Double IVC is a vein abnormality that is present from birth (congenital).Individuals with this anomaly has two IVC instead of one. Double IVC does not cause any symptoms. It is usually diagnosed when imaging such as CT, MRI performed for other reasons. Duplication of IVC is a rare finding in Radiologic studies and its coincidence with thrombosis is even rarer.2

Case report

A 50 years old male patient came to NORI hospital with lump over Right Inguinal region. He felt that swelling 01 year back. It was gradually increasing in size without any pain and symptoms. He is a known Diabetic for 7-8years and a chain smoker for almost 35 years. He was examined and investigated by oncologist, his biopsy revealed Hodgkin’s Lymphoma. Patent then sent to Radiology Department for detailed imaging evaluation of the disease. After explaining the process of CT investigation and obtaining informed written consent from the patient’s attendant a Contrast enhanced CT scan of Neck, Chest. Abdomen and pelvis was performed with a 16 slice Helical CT scanner using 5.0mm thickness, 1.2 pitch, 1sec revolution time, 5 mm reconstruction interval and 110 ml of contrast medium injected at rate of 2ml/sec.

A first acquisition, including Neck and chest was obtained 35 sec after beginning of contrast medium injection and a 2nd acquisition, including upper and lower abdomen and pelvis was obtained 65 sec after contrast injection. CT scan revealed enlarged right sided cervical, Mediastinal and bilateral Inguinal lymph nodes. In addition to this, unusual appearance of IVC was found, that is contrasting filled IVC on both sides of Aorta. Left sided IVC commencing from left iliac vein and crossing anterior to Aorta at level of renal vein to join right sided IVC.

On basis of CECT findings Diagnosis of Duplicated IVC was made. The patient had no history of previous IVC thrombosis and venous instrumentation such as filter or catheter placement.

Discussion

The IVC is composed of four segments, Hepatic, Suprarenal, Renal and Infrarenal.3 Duplication of IVC is a rare vascular anomaly but this caval abnormality needs to be recognized, especially in association with Renal anomalies like crossed fused ectopia or circumaortic renal collar.4,5

Anomaly of IVC is a rare example of congenital condition that predisposes to thromboembolism. Presumably by favoring venous stasis6 (Figure 1 & 2).

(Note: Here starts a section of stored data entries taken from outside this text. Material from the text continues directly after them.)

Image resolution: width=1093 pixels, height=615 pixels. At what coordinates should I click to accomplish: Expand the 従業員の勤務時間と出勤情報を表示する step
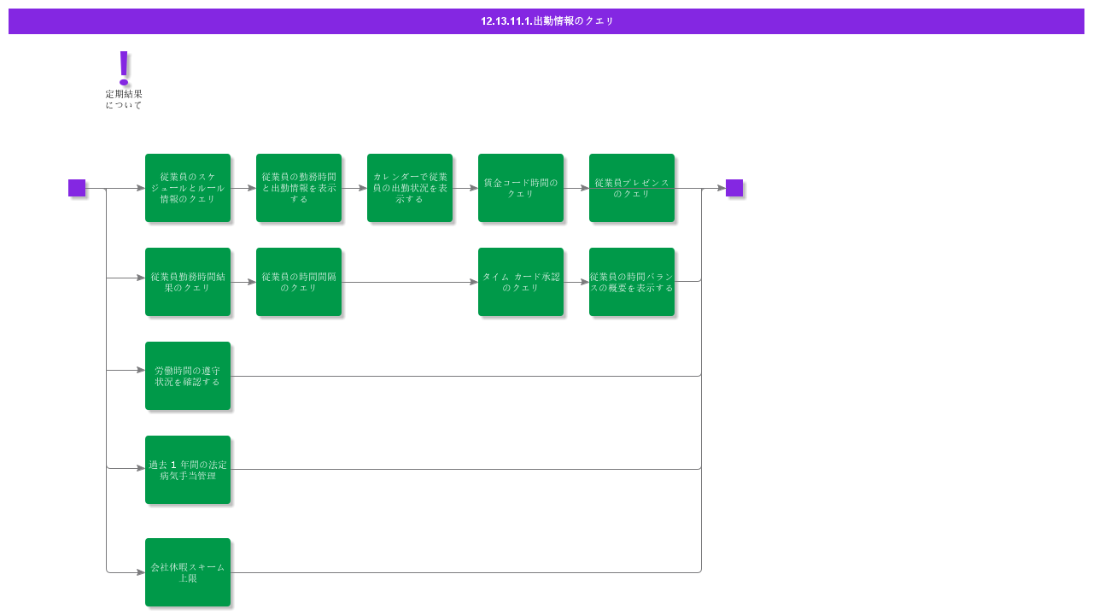click(x=299, y=187)
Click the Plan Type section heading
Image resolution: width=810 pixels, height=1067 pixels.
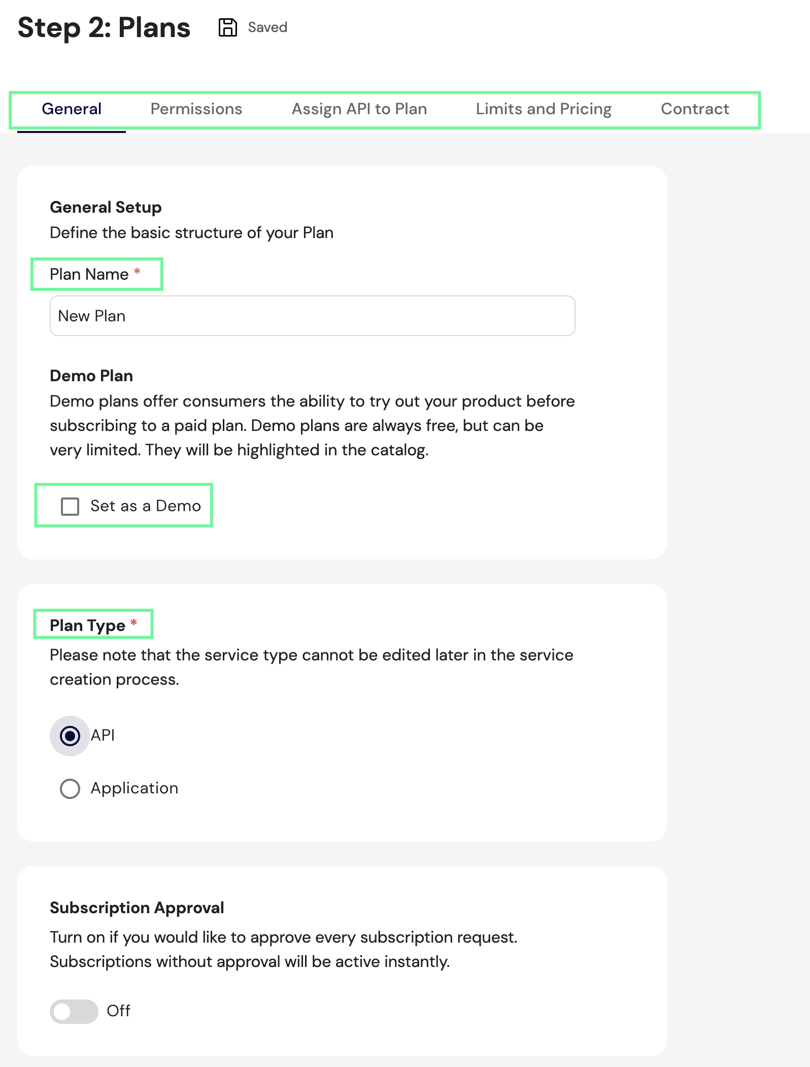tap(87, 625)
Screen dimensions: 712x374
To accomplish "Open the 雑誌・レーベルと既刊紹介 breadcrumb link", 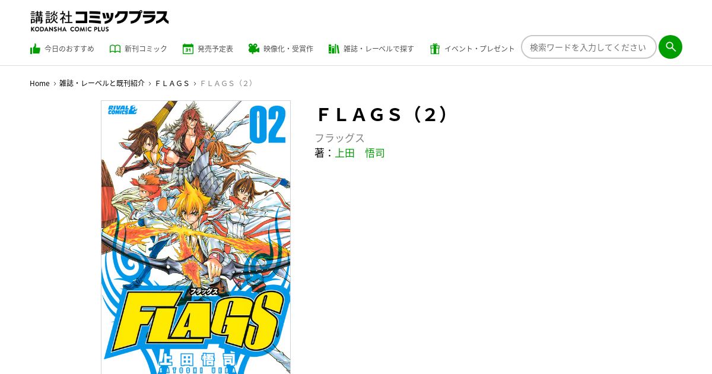I will (x=102, y=84).
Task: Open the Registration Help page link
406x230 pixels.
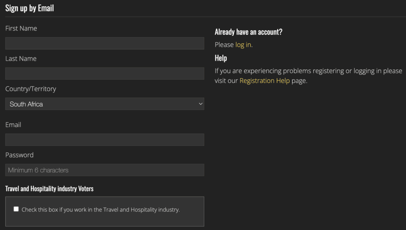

Figure 1 CECT scan abdomen of the patient showing double IVC.

Figure 2Coronal reconstruction images showing duplicated IVC.

During 7-10 weeks of gestation posterior cardinal vein appears first but forms only distal IVC i.e. iliac bifurcation. Two subcardinal vein appears next, left sub cardinal vein regresses and right sub cardinal vein forms suprarenal IVC. Supracardinal veins appear last, left supracardinal vein regresses and right supracardinal vein forms infrarenal IVC. IVC duplication results from persistence left supracardinal vein.7

Though asymptomatic, double IVC has important clinical implications when attempting caval filtration or when retroperitoneal surgery is performed8.The double IVC may be associated with recurrence of pulmonary thromboembolism if this anatomical variation goes undiagnosed. Major differentials are lymphadenopathy, Aortic aneurysm, retroperitoneal cysts and transposition of IVC (IVC on left side of aorta only).

Acknowledgments

None.

Conflicts of interest

The authors declare no conflicts of interest.